In many instances, it will be necessary to have multiple administrations of the vaccine. Especially, vaccines can be administered to prevent an infection with virulent mycobacteria and/or to treat established mycobacterial infection or to boost a previous BCG vaccinated person. When administered to prevent an infection, the vaccine is given prophylactically, before definitive clinical signs or symptoms of an infection are present.

Due to genetic variation, different individuals may react with immune responses of varying strength to the same polypeptide. Therefore, the vaccine according to the invention may comprise several different fusion polypeptides and/or polypeptides in order to increase the immune response. The vaccine may comprise two or more fusion polypeptides or polypeptides or immunogenic portions hereof, where all of the fusion polypeptides are as defined above, or some but not all of the polypeptides may be derived from virulent mycobacteria. In the latter example, the polypeptides not necessarily fulfilling the criteria set forth above for fusion polypeptides may either act due to their own immunogenicity or merely act as adjuvants.
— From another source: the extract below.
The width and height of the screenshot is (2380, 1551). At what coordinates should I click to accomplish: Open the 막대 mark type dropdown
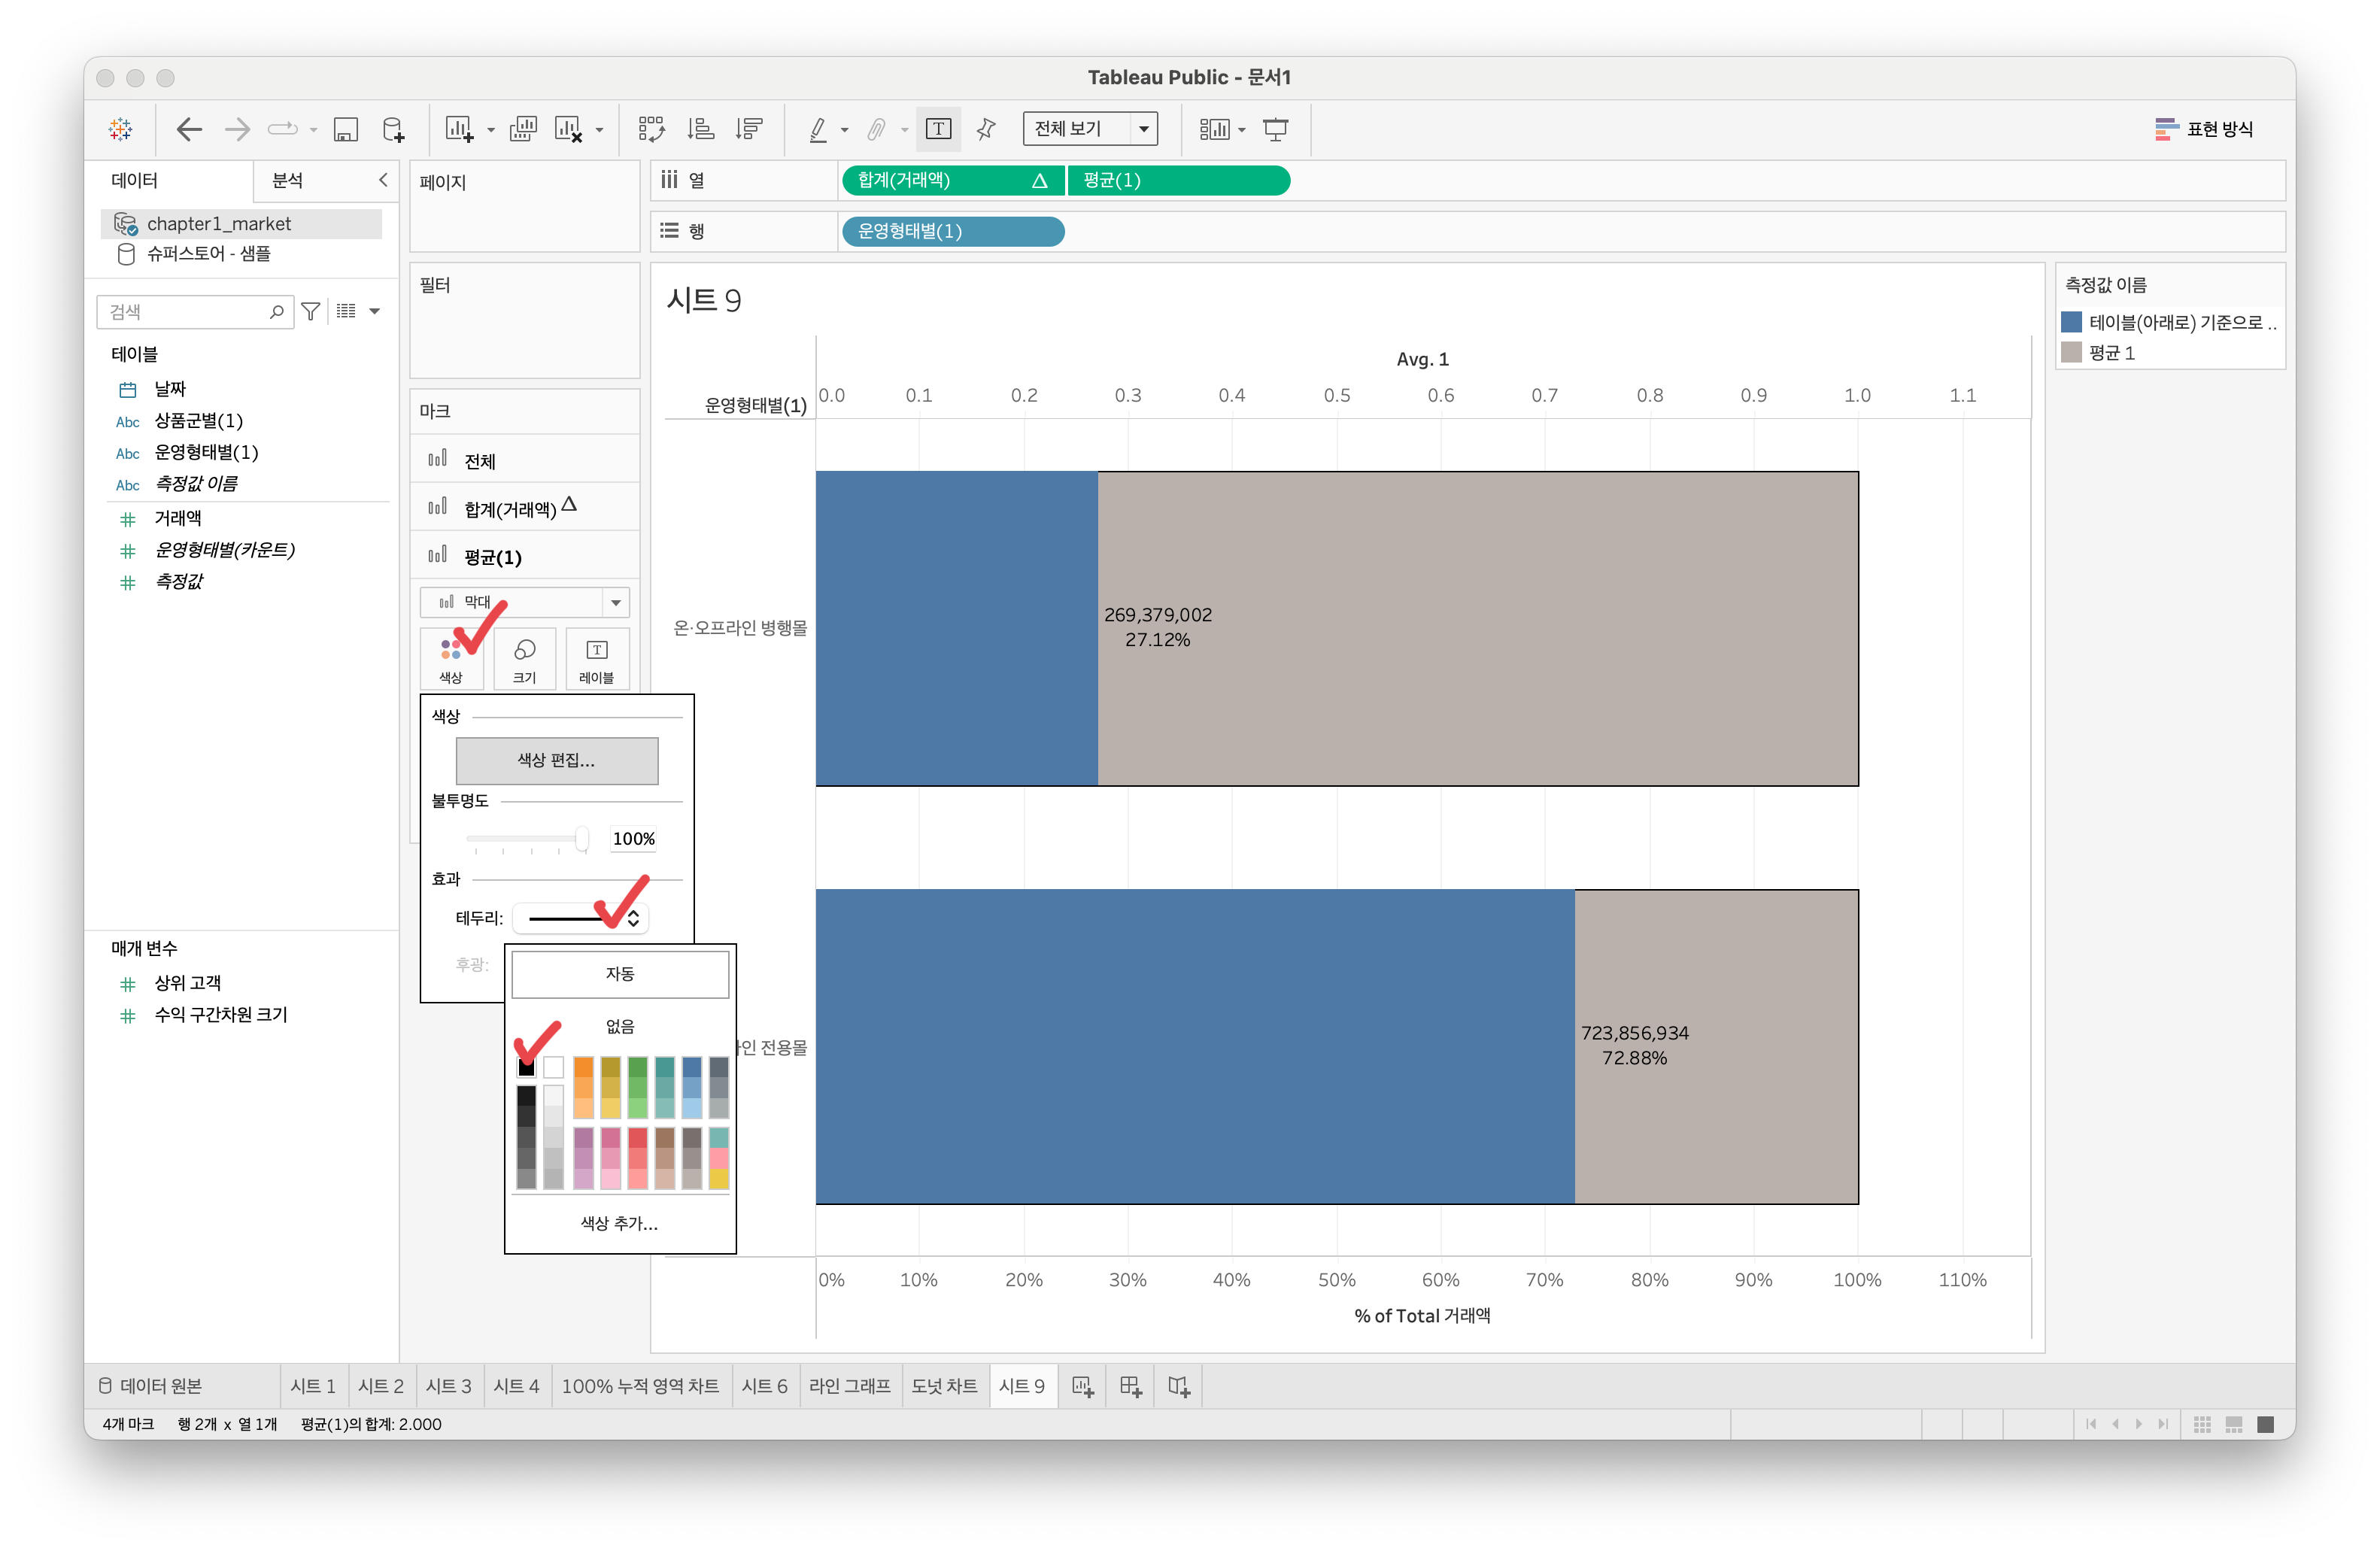pos(615,602)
The vaccine may comprise 1-20, such as 2-20, or even 3-20 different polypeptides or fusion polypeptides, such as 3-10 different polypeptides or fusion polypeptides.

The invention also pertains to a method for immunising an animal, including a human being, against TB caused by virulent mycobacteria, comprising administering to the animal the fusion polypeptide of the invention, or a vaccine composition of the invention as described above, or a live vaccine described above. In a presently preferred embodiment, the animal or human is an immune individual as defined above.

The invention also pertains to a method for producing an immunogenic composition accor- ding to the invention, the method comprising preparing, synthesising or isolating a fusion polypeptide according to the invention, and solubilizing or dispersing the fusion polypeptide in a medium for a vaccine, and optionally adding other M. tuberculosis antigens and/or a carrier, vehicle and/or adjuvant substance.

The nucleic acid fragments of the invention may be used for effecting in vivo expression of immunogenic polypeptides, i.e. the nucleic acid fragments may be used in so-called DNA vaccines as reviewed in Ulmer et al 1993, which is included by reference.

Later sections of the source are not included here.